Aside from the eclectic mid-century decor, the food also has a notable impact on the experience, and it is here that Tu aims to dazzle. “We’re still defining the restaurant certainly, but what I keep hitting on with the food at Tu is multi-layered. It’s about nostalgia and tied to a comfort food aesthetic, but it’s also an exploration of flavors from all over the world.”

While XBB draws from a variety of cuisines, it can still be summarized in a relatively straightforward manner as ‘an Asian restaurant.’ Tu is not so easily defined. Reflecting on his latest endeavor, Walker noted, “I think with Tu our challenge is that it can’t be summed up so clearly. But if your experience can be so quickly described, maybe it’s not as memorable? That’s certainly our goal: To do food that is unique and interesting.”

Even the restaurant’s name is a bit of a puzzler. In French, Italian and Spanish, ‘Tu’ is the informal form of ‘you.’ With South American and Spanish-influenced dishes on the menu, it seems perhaps the obvious interpretation of the name. Walker agrees with this analysis…sort of. “Well, yes. In Mandarin chinese, [Tu] means Earth.
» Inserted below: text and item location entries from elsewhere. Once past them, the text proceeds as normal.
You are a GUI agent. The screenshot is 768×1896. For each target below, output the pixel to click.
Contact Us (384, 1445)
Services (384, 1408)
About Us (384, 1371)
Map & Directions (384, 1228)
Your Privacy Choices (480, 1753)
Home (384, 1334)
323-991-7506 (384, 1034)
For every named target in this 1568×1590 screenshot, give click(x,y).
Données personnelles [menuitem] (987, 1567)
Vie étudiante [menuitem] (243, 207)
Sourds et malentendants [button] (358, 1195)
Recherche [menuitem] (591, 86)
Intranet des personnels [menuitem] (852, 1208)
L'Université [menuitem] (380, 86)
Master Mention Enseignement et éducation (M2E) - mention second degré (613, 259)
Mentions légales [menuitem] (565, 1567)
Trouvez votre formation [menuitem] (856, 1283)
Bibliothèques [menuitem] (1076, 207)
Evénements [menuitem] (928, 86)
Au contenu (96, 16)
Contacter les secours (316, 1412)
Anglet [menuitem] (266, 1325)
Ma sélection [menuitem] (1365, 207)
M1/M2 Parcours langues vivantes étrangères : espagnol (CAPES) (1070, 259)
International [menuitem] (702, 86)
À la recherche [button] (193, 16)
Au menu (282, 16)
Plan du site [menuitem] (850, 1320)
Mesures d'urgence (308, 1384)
And the character for it is basically the opposite of the character for heaven, kind of like ‘everything under heaven’.”

Not surprisingly, it turns out that a menu inspired by ‘everything on Earth’ runs the gamut from a local fish crudo made with guava and snowy flakes of ‘cheese ice’ to bok choy with Hari Krishna. (Ed note: ‘Hare Krishna’ as in religious organization? Once again, the answer is ‘sort of.’)

“On the original menu, that dish started out as an iceberg wedge salad,” Walker laughed. “Then we changed it to a greens dish, so now it’s a lightly cooked bok choy, which helps reset the palate.”

As for the Hare Krishna—which is where Tu’s famous and signature salad dressing can be attributed to—Walker explains: “In Gainesville, at the University of Florida, there’s a regular vegetarian lunch prepared by the Hare Krishnas. This is their dressing. We got the recipe from them. It’s basically a creamy almond dressing, but it’s got this Indian spice called hing (asafetida) in there. Everyone has tasted it at some point. If you smell it, it will bring back some old memory of Indian cuisine.”

Nostalgia, plus the flavors of the world? Check.

Similarly, the inspiration behind the crudo is equally diverse. “That dish started as Spanish charcuterie,” Walker said. “But instead of cured meats, we have fish. And then we added guava, but you still have manchego cheese. It’s a really weird thing, but it works. With the guava and the ají dulce peppers–which are like habaneros, but without any heat–it’s this fruity, tropical riff on a Spanish charcuterie plate. There are a million things like that that just don’t work at all, but this did.”

While Tu is unabashedly quirky and creative, it maintains a conscious focus on design and a deep, abiding appreciation for the cuisines in the world. Whether drawn by the atmosphere or the cuisine, once inside the revamped Charleston single, one is certain to be delighted by something new and unexpected.